▸ **Written task**: Put the lines of the records below, from the line containing "View the 25,884 likes list" through the line containing "point(31,911)", into a JSON list of strings with one string per line and blank lines omitted.
##########
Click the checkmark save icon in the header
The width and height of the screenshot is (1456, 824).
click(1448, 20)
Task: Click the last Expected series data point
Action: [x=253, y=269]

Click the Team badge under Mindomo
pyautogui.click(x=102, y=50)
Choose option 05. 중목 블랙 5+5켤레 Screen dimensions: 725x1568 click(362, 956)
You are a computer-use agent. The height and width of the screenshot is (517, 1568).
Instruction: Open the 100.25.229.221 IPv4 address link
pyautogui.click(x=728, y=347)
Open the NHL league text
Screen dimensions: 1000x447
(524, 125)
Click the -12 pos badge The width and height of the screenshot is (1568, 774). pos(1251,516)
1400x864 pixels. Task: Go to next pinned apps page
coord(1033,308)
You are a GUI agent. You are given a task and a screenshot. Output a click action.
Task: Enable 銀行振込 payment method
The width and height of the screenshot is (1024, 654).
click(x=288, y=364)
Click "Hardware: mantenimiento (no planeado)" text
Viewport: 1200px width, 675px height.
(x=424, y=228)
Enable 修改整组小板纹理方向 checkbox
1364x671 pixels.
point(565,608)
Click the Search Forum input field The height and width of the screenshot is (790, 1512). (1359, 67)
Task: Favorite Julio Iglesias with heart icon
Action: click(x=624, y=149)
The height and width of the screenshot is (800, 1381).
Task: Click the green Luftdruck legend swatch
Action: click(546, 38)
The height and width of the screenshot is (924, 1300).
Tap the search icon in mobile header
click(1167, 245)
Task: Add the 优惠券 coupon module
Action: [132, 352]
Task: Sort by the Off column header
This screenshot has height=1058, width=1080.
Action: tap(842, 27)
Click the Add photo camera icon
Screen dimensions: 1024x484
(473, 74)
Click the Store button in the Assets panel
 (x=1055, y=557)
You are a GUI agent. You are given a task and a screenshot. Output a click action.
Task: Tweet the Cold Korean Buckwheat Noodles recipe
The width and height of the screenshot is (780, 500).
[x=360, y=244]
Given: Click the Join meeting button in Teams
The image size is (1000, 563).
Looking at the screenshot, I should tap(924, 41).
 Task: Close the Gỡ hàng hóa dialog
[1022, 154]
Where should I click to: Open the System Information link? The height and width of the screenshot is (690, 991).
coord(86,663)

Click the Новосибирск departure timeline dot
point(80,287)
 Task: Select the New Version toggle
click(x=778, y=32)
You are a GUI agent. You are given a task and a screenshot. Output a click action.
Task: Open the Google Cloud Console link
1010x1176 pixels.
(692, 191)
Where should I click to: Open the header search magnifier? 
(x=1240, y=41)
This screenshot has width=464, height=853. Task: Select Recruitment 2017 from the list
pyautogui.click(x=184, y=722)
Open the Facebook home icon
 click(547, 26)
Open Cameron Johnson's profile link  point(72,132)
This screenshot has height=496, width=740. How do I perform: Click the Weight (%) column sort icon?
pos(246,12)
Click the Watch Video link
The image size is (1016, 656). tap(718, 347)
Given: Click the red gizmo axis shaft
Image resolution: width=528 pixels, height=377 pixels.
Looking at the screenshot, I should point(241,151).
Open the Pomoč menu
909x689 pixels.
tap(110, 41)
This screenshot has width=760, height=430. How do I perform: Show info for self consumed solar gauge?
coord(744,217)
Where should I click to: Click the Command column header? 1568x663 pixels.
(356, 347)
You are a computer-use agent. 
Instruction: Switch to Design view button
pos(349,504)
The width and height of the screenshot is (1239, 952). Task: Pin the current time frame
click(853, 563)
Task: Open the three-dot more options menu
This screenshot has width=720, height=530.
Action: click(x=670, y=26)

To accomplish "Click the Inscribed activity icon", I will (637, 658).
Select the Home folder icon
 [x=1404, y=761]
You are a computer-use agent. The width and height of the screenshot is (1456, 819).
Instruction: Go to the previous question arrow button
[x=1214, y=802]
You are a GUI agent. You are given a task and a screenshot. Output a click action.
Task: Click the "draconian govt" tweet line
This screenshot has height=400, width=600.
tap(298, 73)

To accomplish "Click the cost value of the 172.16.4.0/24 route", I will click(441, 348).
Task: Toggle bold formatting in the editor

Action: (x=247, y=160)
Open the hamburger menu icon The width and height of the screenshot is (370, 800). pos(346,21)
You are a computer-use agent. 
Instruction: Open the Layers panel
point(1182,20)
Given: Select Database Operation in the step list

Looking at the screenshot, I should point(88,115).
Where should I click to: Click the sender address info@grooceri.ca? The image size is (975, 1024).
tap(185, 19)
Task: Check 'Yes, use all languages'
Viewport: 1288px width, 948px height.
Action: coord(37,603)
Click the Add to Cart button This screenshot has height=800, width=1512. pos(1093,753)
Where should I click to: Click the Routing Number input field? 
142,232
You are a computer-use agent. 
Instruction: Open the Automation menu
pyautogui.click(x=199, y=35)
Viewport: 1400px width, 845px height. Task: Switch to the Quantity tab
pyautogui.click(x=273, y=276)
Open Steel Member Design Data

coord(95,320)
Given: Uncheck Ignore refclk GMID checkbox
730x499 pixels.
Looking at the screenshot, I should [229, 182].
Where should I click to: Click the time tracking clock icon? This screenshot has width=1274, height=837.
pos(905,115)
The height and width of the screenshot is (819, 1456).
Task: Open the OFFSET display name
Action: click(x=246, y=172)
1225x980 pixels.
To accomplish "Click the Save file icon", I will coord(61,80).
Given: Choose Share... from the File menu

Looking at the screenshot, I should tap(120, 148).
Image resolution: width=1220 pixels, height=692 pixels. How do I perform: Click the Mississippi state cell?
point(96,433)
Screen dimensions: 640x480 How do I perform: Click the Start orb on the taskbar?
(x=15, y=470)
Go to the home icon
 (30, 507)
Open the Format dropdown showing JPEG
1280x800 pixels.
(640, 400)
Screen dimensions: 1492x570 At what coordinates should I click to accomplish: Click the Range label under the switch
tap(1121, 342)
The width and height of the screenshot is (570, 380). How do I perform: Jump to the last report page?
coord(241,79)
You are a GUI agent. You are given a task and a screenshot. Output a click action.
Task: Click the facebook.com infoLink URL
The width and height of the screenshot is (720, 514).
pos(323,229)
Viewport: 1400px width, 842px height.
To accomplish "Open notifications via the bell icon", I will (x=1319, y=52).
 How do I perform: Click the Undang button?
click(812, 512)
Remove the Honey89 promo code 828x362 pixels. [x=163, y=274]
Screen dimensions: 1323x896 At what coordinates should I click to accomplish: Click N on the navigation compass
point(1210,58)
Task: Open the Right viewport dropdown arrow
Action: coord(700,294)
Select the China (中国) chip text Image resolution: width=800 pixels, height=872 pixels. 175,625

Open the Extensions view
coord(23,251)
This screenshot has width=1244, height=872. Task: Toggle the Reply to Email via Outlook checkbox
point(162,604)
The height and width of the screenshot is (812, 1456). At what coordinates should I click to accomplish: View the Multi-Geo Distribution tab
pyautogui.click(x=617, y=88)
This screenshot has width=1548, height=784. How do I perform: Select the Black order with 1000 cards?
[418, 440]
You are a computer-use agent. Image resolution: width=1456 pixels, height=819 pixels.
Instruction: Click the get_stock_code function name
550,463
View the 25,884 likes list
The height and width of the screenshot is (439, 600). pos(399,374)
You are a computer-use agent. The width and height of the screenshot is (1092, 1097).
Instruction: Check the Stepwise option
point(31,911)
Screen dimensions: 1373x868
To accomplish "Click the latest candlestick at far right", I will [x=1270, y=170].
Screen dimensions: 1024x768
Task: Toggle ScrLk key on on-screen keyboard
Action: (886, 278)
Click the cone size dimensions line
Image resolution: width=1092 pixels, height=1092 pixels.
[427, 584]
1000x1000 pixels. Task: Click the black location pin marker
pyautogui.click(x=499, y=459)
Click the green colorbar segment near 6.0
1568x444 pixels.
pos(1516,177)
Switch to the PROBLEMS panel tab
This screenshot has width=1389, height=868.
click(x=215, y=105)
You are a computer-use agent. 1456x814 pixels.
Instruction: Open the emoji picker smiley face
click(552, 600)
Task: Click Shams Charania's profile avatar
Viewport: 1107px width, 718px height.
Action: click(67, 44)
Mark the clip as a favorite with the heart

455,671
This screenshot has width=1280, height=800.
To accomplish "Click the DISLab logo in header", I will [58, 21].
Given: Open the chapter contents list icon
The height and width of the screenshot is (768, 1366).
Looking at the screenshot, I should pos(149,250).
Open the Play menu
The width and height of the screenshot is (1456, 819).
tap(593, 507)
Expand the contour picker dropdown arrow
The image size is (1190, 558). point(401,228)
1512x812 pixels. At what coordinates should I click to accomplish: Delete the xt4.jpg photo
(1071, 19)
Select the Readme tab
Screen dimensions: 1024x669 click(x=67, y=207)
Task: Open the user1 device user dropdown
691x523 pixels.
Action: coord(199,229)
##########
▸ **Written solution**:
[
  "View the 25,884 likes list",
  "The height and width of the screenshot is (439, 600). pos(399,374)",
  "You are a computer-use agent. The width and height of the screenshot is (1092, 1097).",
  "Instruction: Check the Stepwise option",
  "point(31,911)"
]